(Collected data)

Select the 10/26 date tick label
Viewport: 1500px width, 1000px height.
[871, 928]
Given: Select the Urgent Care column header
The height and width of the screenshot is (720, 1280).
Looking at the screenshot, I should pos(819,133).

**Required action:**
Would you write out the full set of records above without alteration?

**Answer to the problem:**
Select the 10/26 date tick label
Viewport: 1500px width, 1000px height.
[871, 928]
Given: Select the Urgent Care column header
The height and width of the screenshot is (720, 1280).
Looking at the screenshot, I should pos(819,133).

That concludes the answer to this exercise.